The use of System User

    The system user can become a vital point for properly yet conveniently securing your application.


    From the ThingWorx helpcenter:


    The system user is a system object in ThingWorx. With the System User, if a service is called from within a service or subscription (a wrapped service call), and the System User is permitted to execute the service, the service will be permitted to execute regardless of the User who initially triggered the sequence of events, scripts, or services.

     

    http://support.ptc.com/cs/help/thingworx_hc/thingworx_7.0_hc/index.jspx?id=SystemUser&action=show


    A few important notes to remember:

    • It is not possible to log in as a system user
    • Adding a system user to the Administrators group will not grant it the administrator permissions
    • Adding a system user to the Everyone organization will not grant it the same visibility

     

    As an option, one of the posts on our community provides a script to assign all of the permissions to the system user for a one time set up:

    https://community.thingworx.com/community/developers/blog/2016/10/28/assigning-the-system-user-through-script

     

    Example:

     

    1. Create a new template T1, several things Thing1, Thing2, Thing3

    2. Create a new thing NewThing and a new user BlankUser

    3. Create a service within NewThing that uses ThingTemplates[“T1"].GetImplementingThings() and give all the permissions to the new non-admin user, BlankUser

     

     

     

    Now the service on the template T1 can be accessed through the NewThing without explicit permissions for the BlankUser but rather through the system user.

     

    When manipulating with data (involving read/write and access to persistence provider), the BlankUser would require more than  just visibility permissions.
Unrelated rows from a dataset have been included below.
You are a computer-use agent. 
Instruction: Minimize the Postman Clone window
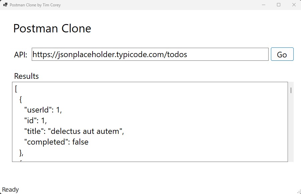click(264, 5)
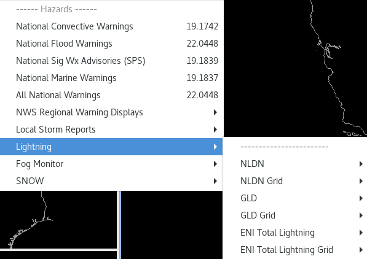
Task: Expand NWS Regional Warning Displays submenu
Action: (x=111, y=112)
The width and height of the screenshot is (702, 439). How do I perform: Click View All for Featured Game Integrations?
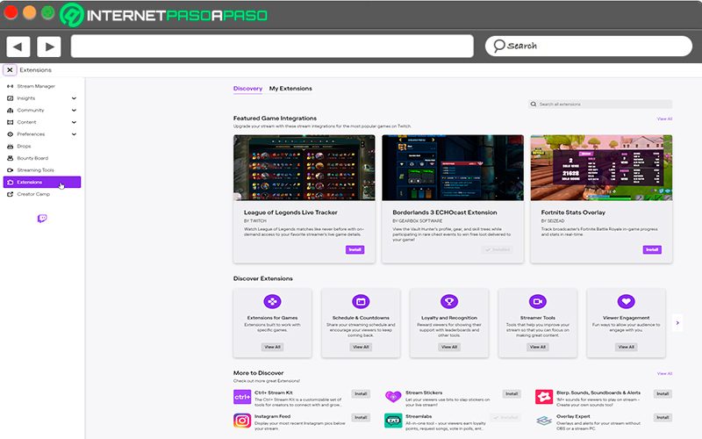664,119
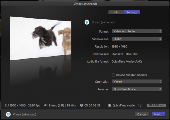Click the QuickTime movie file icon
This screenshot has height=120, width=170.
109,105
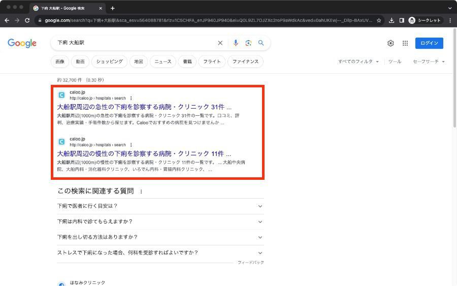Viewport: 457px width, 286px height.
Task: Expand question 下痢で医者に行く目安は？
Action: pyautogui.click(x=160, y=206)
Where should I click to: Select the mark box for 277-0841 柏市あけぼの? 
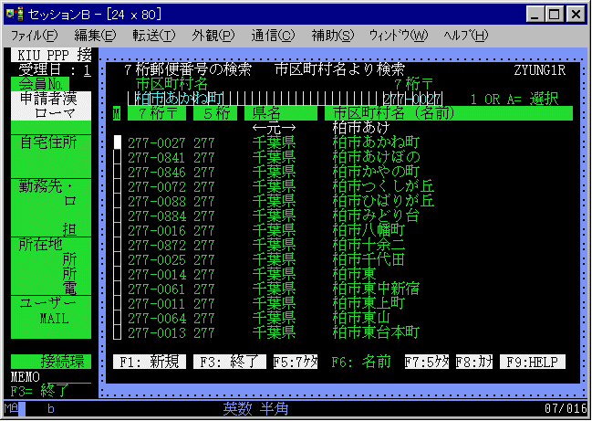point(118,157)
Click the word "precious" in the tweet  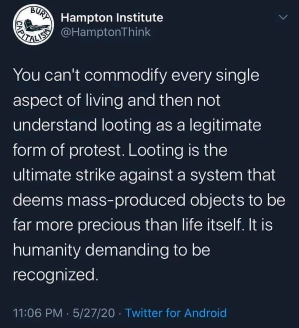click(109, 226)
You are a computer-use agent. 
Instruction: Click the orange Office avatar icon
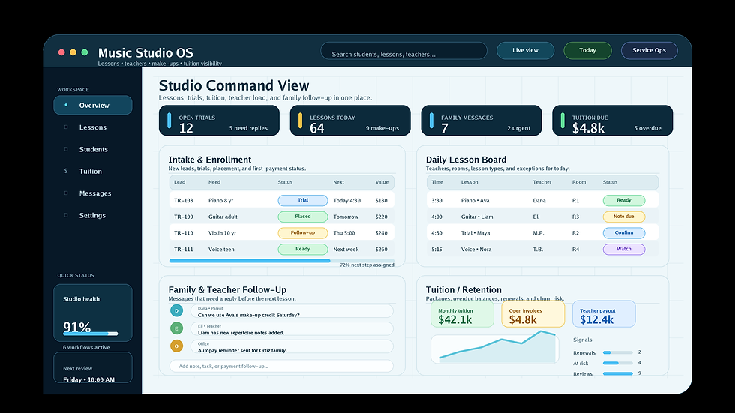point(176,346)
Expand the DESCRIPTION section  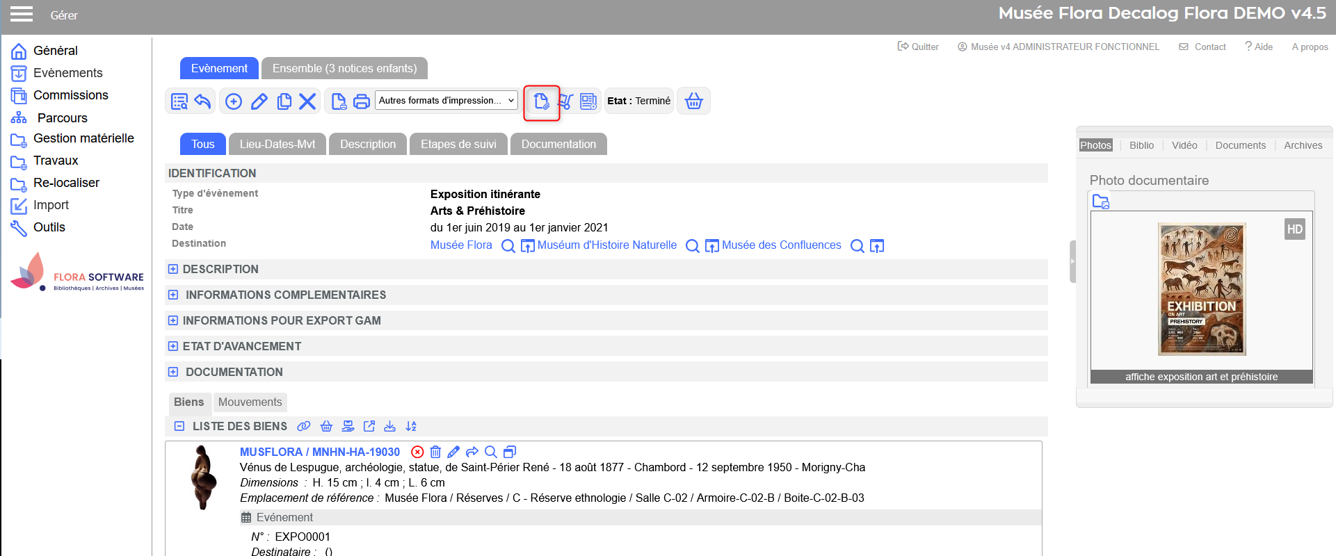(173, 269)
For example, for a Stream, the following permissions would need to be set up:

     

    1. Visibility on Stream template,StreamProcessingSubsystem, PersistenceProvider

    2. Read/write permission on the Stream thing in the use case, created with the Stream template.

     

    Similarly, for other sources of data, things, templates and resources involved need visibility and, depending on the scenario, read/write permissions on the specific template.